Monday, Feb. 15, 1960

Born. To Diana Dors, 28, bosomy blonde British cinemactress, and Second Husband Dickie Dawson, British comedian: their first child, a son; in London. Name: Mark Richard. Weight: 7 Ibs.

Married. Farrell Faubus, 20, Arkansas Governor Orval Faubus' only child, a junior at the University of Arkansas; and Martha Jo Culwell, 19, a sophomore at the same school; in Huntsville, Ark. Best man: Orval Faubus.

Married. Lindsay Crosby, 22, youngest of Bing's four boys; and Barbara Frederickson, 22, Las Vegas show girl; in Los Angeles.

Died. Zora Neale Hurstoh, 57, Florida-born Negro author who explored the world of Negro folklore and magic in remote parts of the South and the West Indies, celebrated the big trials and small triumphs of the Southern Negro in a series of novels (Jonah's Gourd Vine, Seraph on the Suwanee) without succumbing to bitterness; in Fort Pierce, Fla.

------------------------------------

* Activity A: In the Feb. 15, 1960 notices of births, marriages and deaths, who was best man at Farrell Faubus's wedding?
* Activity B: Continue the Feb. 15, 1960 notices of births, marriages and deaths from where they stop.

------------------------------------

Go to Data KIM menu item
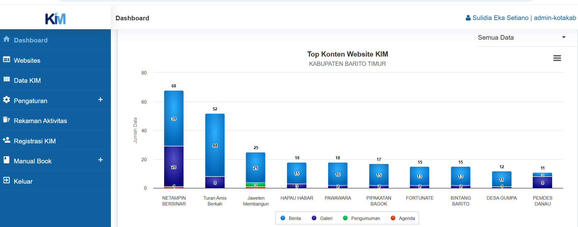Viewport: 578px width, 227px height. coord(27,81)
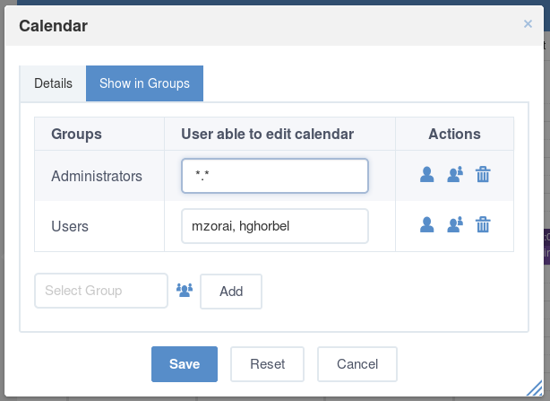Open group picker icon beside Select Group

[185, 291]

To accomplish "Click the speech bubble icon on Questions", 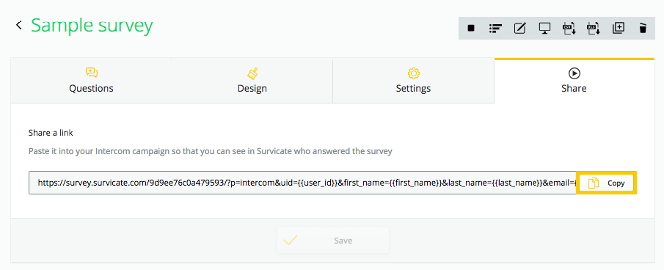I will point(92,73).
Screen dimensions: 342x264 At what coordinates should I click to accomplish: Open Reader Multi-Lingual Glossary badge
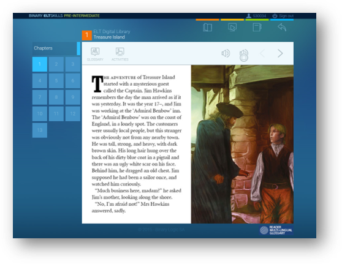point(276,230)
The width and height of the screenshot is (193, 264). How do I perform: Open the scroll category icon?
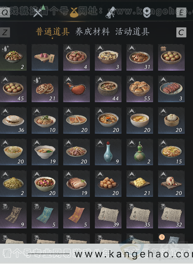[x=111, y=12]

------------------------------------

* Response A: Orval Faubus

* Response B:
Died. Admiral Pierre Barjot, 60, naval deputy to NATO Commander General Lauris Norstad, a longtime De Gaulle supporter and World War II Free French leader who figured in the behind-the-scenes maneuvers to compel French North Africa to enter the war on the side of the Allies, later (1956) commanded the French naval forces in the ill-starred attack on Suez; of cancer; in Paris.

Died. Felix Adler, 62, Ringling Bros, and Barnum & Bailey Circus clown who kept U.S. children laughing for 50 years as he waddled about with his bulbous, red-lighted nose, played the Big Bad Wolf while pigs he trained danced on their hind legs around him; after surgery; in Manhattan.

Died. Abraham ("Al") Tisch, 63, onetime clothing manufacturer who in 1946 bought the dilapidated Laurel-in-the-Pines Hotel in Lakewood, N.J., turned it into such a bustling enterprise with the help of Sons Laurence and Robert that the family went on to build up the largest chain of resort hotels (including Miami Beach's Americana, Atlantic City's Traymore) in the U.S.; in Houston.

Died. Helen Topping Miller, 75, popular, prolific novelist of the Old South (After the Glory and 75 others) and short-story writer; in Morristown, Tenn.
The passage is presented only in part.